#### JOB 1
In the travel log, where are the bird-watching friends from the Tuktoyaktuk tour from?

#### TEXT

Mawlers’ Big Adventure ’04:
Jasper to Lake Louise

Thursday, 19 August 2004

By the Numbers
  • Distance Driven Today: about 241 km
  • Gas Purchased Today: 30.265 litres (also making up for yesterday)
  • Total Cracks in Windshield: face it, our Jeep has a "distinctive" look about it, particularly around these "southerners"
Wild Woolies
  • Moutain Sheep: a whole herd
  • Trilobite: 1 (fossilized, of course)

Up at the crack of 10:00… We head out to search for some breakfast and a place to check our email. We are planning on driving down the icefields parkway today to Lake Louise, a trip we’ve made several times before, but one that is nonetheless quite lovely. But, first, we leave our slightly less than legal accommodations and head into town for breakfast.

We hit a restaurant/coffee shop that we’ve been to before, and we check our email and write to our Moms while we wait for our egg sandwiches and coffee. They look at us quite strangely when we order decaf. The lines in the coffee shop are horrendous, so we don’t stay, taking our sandwiches back out into the bright morning.

There, on the street, we meet our bird-watching Tuktoyaktuk friends. These are two of the 4 other people on our tour to Tuk from Inuvik, and also the ones we saw when we were helping get the Dodge Charger out of the ditch on the Dempster. We have taken completely different routes (they have been to Edmonton in the meantime), but we have arrived in Jasper, Alberta at the same time.

We spend some time talking about travels and about where we might go next. They are from Victoria, and they give us their names and email in case we’re ever there, and we do the same. Everyone has to come to Washington, DC, once, right? And, believe it or not, Vancouver is the only major city in Canada that we haven’t hit. (Unless you count Saskatoon and Winnipeg.) They tell us that they stayed in the 700+ site campground (in their RV) and it was nice, but, we think they agree, a little pricey.

As far as the eye can see…
We crest a hill, giving a clear view for several km ahead and we see… an unending line of cars! Must… keep… calm…

It looks like Banff and Jasper are trying, and succeeding, in approaching Yellowstone and Yosemite for quantity of visitors. Might we recommend the off-season?

Hi folks, we really do hope to get to Vancouver and Victoria some day.

So, after a chat with them, we pile back into the Jeep and bid a fond adieu to Rendezvous Jasper and the hordes of people there for the rodeo, and we hit the road. We stop about 2 feet out of Jasper in a horrendous traffic jam getting onto Icefields Parkway. How can that be? It’s Jasper. The Icefields Parkway, not I-95.

We inch along, and finally we see that there’s actually been quite a large accident at an intersection, and we shake our heads sadly. We’re not in the Yukon, anymore, Toto.

We continue down the Parkway, at a decent speed after we pass the accident, and we find that people are going annoyingly close to the speed limit. There are people everywhere, in every turnout, lines of them on the road. Sigh. This really isn’t the Yukon anymore.

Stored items
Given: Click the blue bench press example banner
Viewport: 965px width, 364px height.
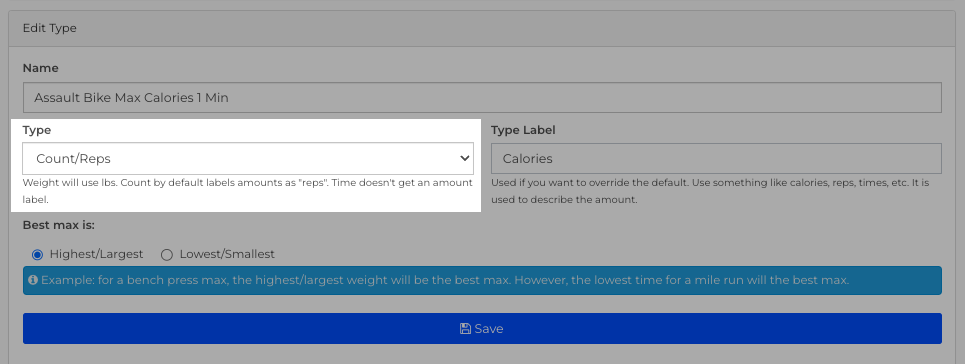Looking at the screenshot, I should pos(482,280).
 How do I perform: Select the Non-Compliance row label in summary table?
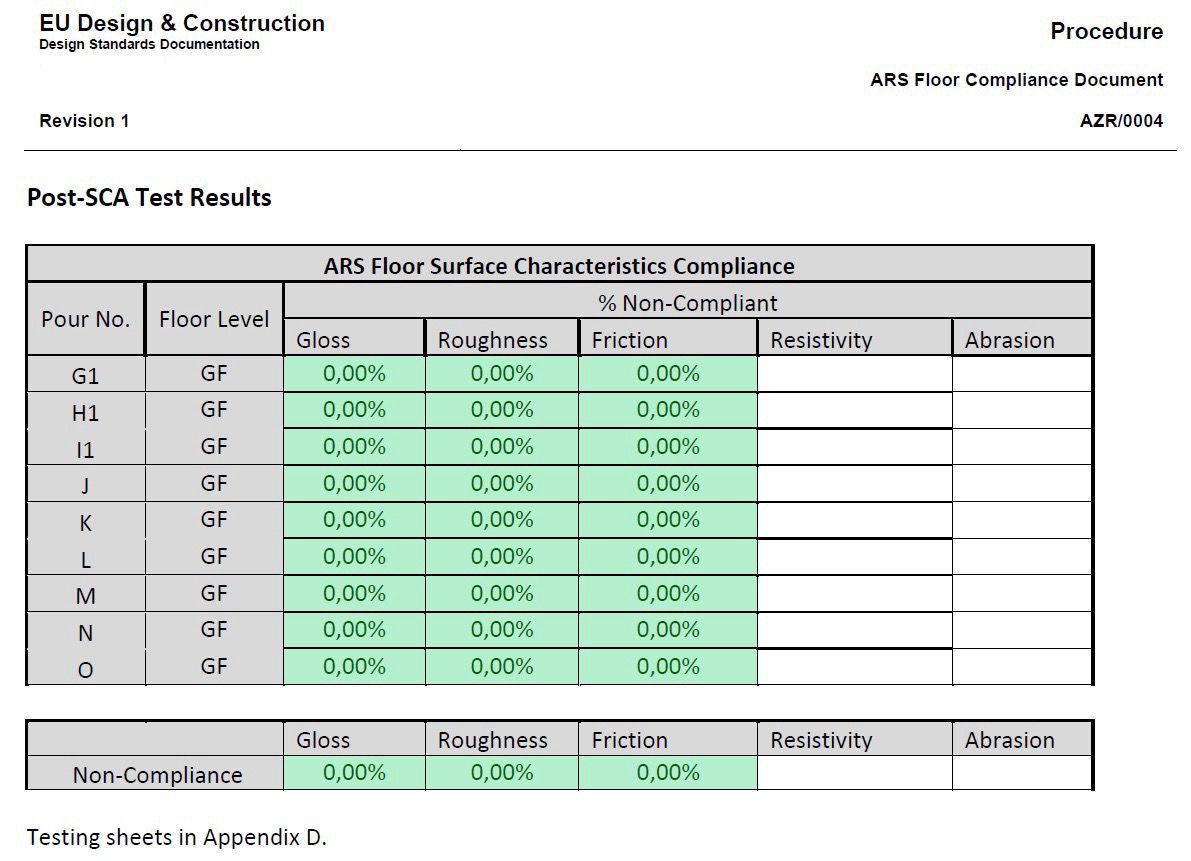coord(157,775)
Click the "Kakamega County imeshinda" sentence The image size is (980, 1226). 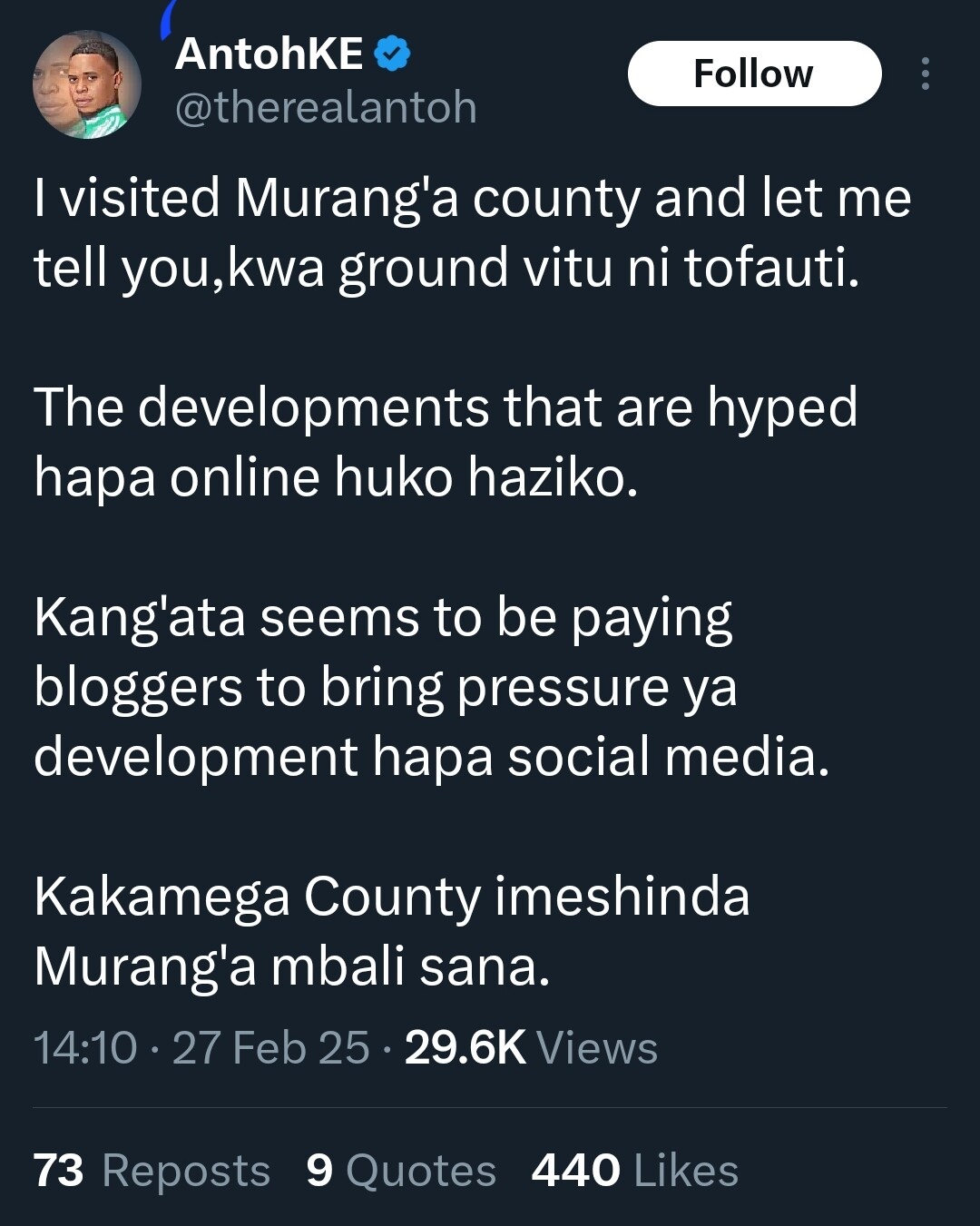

#### JOB 2
Could you give the Stored items rows above as a Markdown table with the columns Row and Line, skipping blank lines and leaving out the pictures?

#### EXERCISE ANSWER 1
Victoria

#### EXERCISE ANSWER 2
| Row | Line |
|---|---|
| 1 | Given: Click the blue bench press example banner |
| 2 | Viewport: 965px width, 364px height. |
| 3 | Looking at the screenshot, I should pos(482,280). |
| 4 |  How do I perform: Select the Non-Compliance row label in summary table? |
| 5 | coord(157,775) |
| 6 | Click the "Kakamega County imeshinda" sentence The image size is (980, 1226).  |